Devlete ait bir okulda okul müdürü olarak görev yapmaktayken sadece sendikadan dolayı açığa alındım sonra ihraç oldum.

3 çocuğum var. Maddi sıkıntılardan dolayı açığa alınınca bir arkadaşımla ortak bir cafe açtım. Maddi sıkıntılarım devam ediyor. 1 dairem vardı, satmak için tapuya başvurdum; tapu da satamazsın dediler, haciz koydurmuşlar. İtiraz ettim, dilekçe verdim. Savcılık emniyetten araştırılsın diye tapu savcılığa yazmış ama cevap gelmedi.

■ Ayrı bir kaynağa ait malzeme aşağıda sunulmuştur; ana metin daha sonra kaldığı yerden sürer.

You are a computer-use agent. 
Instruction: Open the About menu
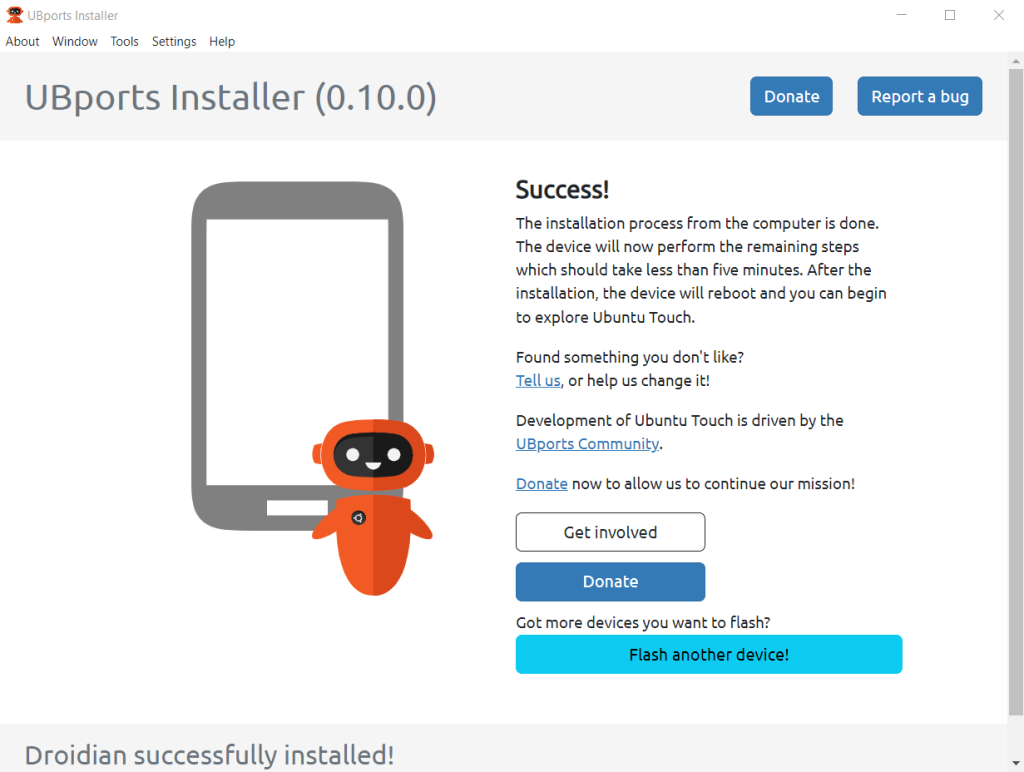(22, 41)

Bu arada bir avukatla tanıştım. Bana adliyeye gidip durumu anlatarak satabileceğimi söyledi. Ben adliyeye gittim ama tapunun gönderdiği yazıyı bulamadılar. Ben de rasgele bir cumhuriyet savcısına direk gidip durumu anlatmak istedim. Selam verip ihraç olduğumu ve borçlarımdan dolayı evlerimi satmak istediğimi ancak tapuda sorun çıkardıklarını söyledim.

Savcı ilgilendi; tapudan gönderilen yazıyı elden getir dedi, getirdim. Tapuya yazı yazdı; satılmasında bir sakınca yoktur dedi. Aynı kağıdı fax çekti, bir örneğini bana verdi. Elden götürüp verdim. Bu şekilde evimi sattım. Eşim çalışmıyor, cafe ancak kendisini çeviriyor.

Şu an sattığım dairenin parası ile geçiniyorum. Bir kısmını da cafe açmak için sermaye olarak kullandım. Evi satınca kiraya geçtim evim kira ve işyeri dönmüyor, zarar ediyorum. Bu mağduriyetin giderilmesini talep ediyorum.

Ve benim durumumda yüzbinlerce insan var Türkiye’de. Ancak ortada hukuk yok, adalet yok, güvenlik yok, mal ve can emniyeti yok. Devlet aygıtı dozer gibi önüne geleni tahrip ediyor.